Much has been said about the US ground-based missile defense program and the sites in place or to be installed soon in Europe and Asia. But land is not the only domain where the effort it taking place. This is the time the priority is shifting to air- and space-based systems. The US officials and military leaders believe that space is now a warfighting domain on par with air, land and sea. This is one of rare issues the administration and Congress see eye to eye on.
On June 30, President Trump signed an executive order to reinstate the National Space Council – an executive agency with Vice President Mike Pence at the helm that will be tasked with guiding US space policy during the administration.

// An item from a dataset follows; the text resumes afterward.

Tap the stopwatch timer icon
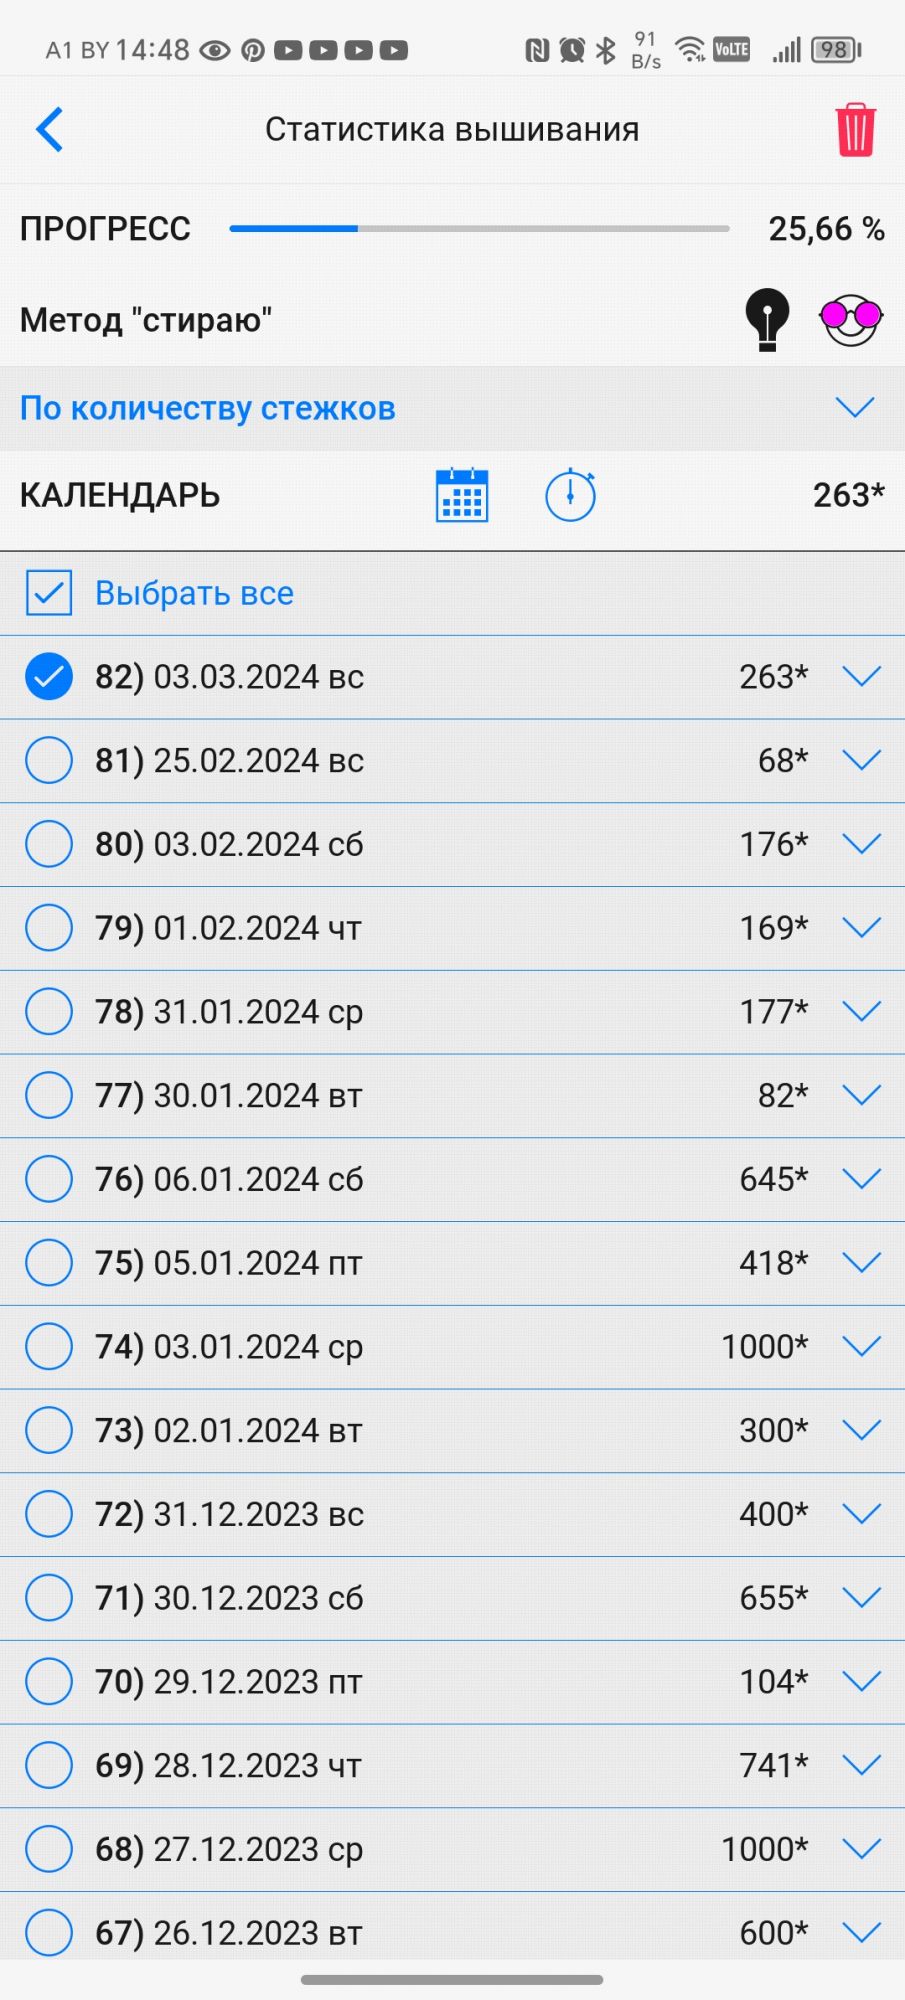The image size is (905, 2000). click(570, 495)
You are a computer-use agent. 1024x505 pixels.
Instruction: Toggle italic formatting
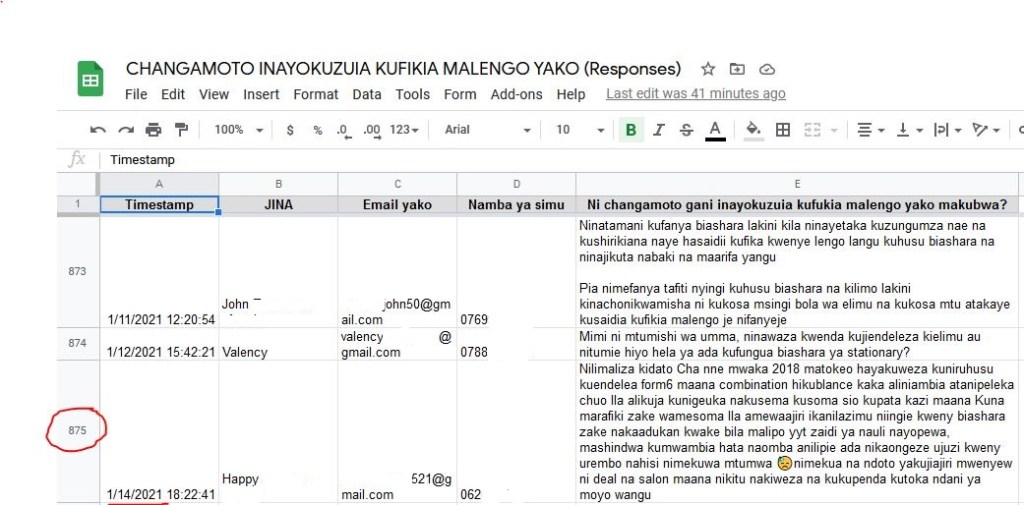point(659,130)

The Secretary of State and the Secretary of Defense, as well as NASA’s administrator, will serve on the council as well.
During the election campaign, President Trump said he wanted a ballistic missile defense (BMD) system with «a heavy emphasis on space-based early warning and missile tracking technologies». Defence Secretary James Mattis is known as an ardent advocate of bigger investments into space exploration for defense purposes. Air Force Secretary Heather Wilson released a statement announcing the service’s pivot to space. In recent months, Air Force Chief of Staff Gen. David Goldfein has said he wants the USAF to be «the lead service for space».
Part of the new preparations for space combat is the creation of a new position called the Deputy Chief of Staff for Space Operations. According to US Air Force (USAF) Secretary Heather Wilson, the new position will be a three-star officer to provide advice and counsel to Wilson and USAF chief of staff General David Goldfein in all space matters. The USAF will stand up its new deputy chief of staff for space operations position (A11) on August 1.
In February, Lt. Gen. James Dickinson, the Army Space and Missile Defense Commander, and Brig. Gen. Ronald Buckley, U.S. Northern Command’s deputy director of operations, talked about the importance of space for missile defense in speeches at the Association of the US Army’s missile defense conference in Arlington, Va. Dickinson said space is «fundamental for every single military operation that occurs on the planet today from satellites to GPS», and said the domain is a crucial part of connecting the battlefield and the backbone of the missile defense kill chain. «As long as we continue to solely focus and rely on terrestrial-based for our [ballistic missile defense] sensors, there will be gaps and seams in our coverage», Buckley said to substantiate his conclusion that «it’s time we take a hard look at space as an option».
The land-based detection systems have an inherent drawback – they look upward hindered by the curvature of the Earth, which blocks even the most powerful radar’s full field of view. Air- and space-based systems would have much better coverage than ground-based assets.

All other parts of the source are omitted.